2. Switch to the dough hook, scraping down the bowl to make sure all of the ingredients are incorporated. Over low speed, gradually add the remaining flour, one spoonful at a time. Continue to mix for several minutes to develop the dough — the dough will be smooth and elastic, and should clean the sides of the bowl.
3. Transfer the dough to a lightly oiled bowl, turning the dough in the bowl to oil the top of the dough. Cover and set aside in a warm place until doubled in size, about 1 hour.

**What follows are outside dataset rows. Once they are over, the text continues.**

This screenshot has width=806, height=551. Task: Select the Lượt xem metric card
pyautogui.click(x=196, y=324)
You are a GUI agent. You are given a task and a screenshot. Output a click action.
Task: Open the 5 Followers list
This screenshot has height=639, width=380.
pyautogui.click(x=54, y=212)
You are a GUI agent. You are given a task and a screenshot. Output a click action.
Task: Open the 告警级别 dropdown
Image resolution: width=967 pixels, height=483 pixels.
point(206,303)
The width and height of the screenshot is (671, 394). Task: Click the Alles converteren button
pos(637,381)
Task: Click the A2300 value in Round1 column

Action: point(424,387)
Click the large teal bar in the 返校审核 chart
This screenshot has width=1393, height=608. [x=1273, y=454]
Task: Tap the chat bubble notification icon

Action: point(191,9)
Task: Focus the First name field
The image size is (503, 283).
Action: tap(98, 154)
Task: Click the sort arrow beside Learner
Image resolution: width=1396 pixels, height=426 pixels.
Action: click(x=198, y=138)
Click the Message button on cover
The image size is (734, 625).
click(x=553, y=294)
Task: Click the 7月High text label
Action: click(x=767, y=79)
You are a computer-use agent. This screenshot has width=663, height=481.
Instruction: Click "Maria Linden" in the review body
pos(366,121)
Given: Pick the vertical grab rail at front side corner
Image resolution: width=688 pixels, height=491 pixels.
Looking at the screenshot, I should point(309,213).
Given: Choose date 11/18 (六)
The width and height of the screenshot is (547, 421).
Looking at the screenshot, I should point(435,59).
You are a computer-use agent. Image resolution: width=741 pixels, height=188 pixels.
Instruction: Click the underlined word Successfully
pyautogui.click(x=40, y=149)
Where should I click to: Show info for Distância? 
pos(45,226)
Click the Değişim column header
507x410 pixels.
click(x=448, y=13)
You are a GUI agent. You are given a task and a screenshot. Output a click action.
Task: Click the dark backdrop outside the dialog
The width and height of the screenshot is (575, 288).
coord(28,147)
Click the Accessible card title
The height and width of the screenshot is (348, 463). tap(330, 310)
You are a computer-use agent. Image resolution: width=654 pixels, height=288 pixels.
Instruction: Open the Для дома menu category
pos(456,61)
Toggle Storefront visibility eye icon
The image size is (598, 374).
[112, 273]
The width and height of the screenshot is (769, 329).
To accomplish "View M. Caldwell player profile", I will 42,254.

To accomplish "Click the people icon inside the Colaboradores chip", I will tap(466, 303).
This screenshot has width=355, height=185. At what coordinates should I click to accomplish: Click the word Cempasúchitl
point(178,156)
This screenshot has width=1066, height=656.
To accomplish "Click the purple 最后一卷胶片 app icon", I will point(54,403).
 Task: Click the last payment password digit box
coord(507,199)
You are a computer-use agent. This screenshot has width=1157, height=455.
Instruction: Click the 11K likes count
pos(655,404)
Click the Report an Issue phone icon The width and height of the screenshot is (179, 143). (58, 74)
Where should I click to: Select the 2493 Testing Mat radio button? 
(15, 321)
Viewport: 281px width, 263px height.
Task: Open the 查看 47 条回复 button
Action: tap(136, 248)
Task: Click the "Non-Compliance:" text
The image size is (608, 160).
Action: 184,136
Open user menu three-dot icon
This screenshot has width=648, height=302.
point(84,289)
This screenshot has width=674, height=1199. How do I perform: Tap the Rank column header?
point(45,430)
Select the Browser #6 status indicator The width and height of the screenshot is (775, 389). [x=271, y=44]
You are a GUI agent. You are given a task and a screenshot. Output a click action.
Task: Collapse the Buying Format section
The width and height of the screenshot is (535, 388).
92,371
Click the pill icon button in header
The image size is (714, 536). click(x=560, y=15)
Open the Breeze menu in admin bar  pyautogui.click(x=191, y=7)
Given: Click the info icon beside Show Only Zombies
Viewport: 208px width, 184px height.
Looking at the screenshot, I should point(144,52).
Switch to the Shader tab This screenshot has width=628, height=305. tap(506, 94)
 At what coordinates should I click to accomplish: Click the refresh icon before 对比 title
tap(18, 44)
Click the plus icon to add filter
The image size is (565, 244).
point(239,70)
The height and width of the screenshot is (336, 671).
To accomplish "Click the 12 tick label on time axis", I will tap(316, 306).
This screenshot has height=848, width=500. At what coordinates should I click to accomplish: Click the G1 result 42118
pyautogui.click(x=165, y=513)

4. Punch down the dough and turn out onto a lightly floured surface. Divide the dough into 6 even pieces (each slightly more than 4 ounces). Shape each piece into a ball, gathering the seams at the bottom of the ball and pinching them together to form a smooth round. Place the balls on a parchment-lined baking sheet, evenly spaced. Gently flatten each ball with the palm of your hand to form a disk about 4 inches in diameter. (If the dough springs back, leave it alone for a minute or so while you flatten the other balls to give the dough a chance to relax.)
5. Cover the mounds loosely with plastic wrap and set aside until puffed and nearly doubled in height, about 45 minutes. Meanwhile, heat the oven to 375 degrees.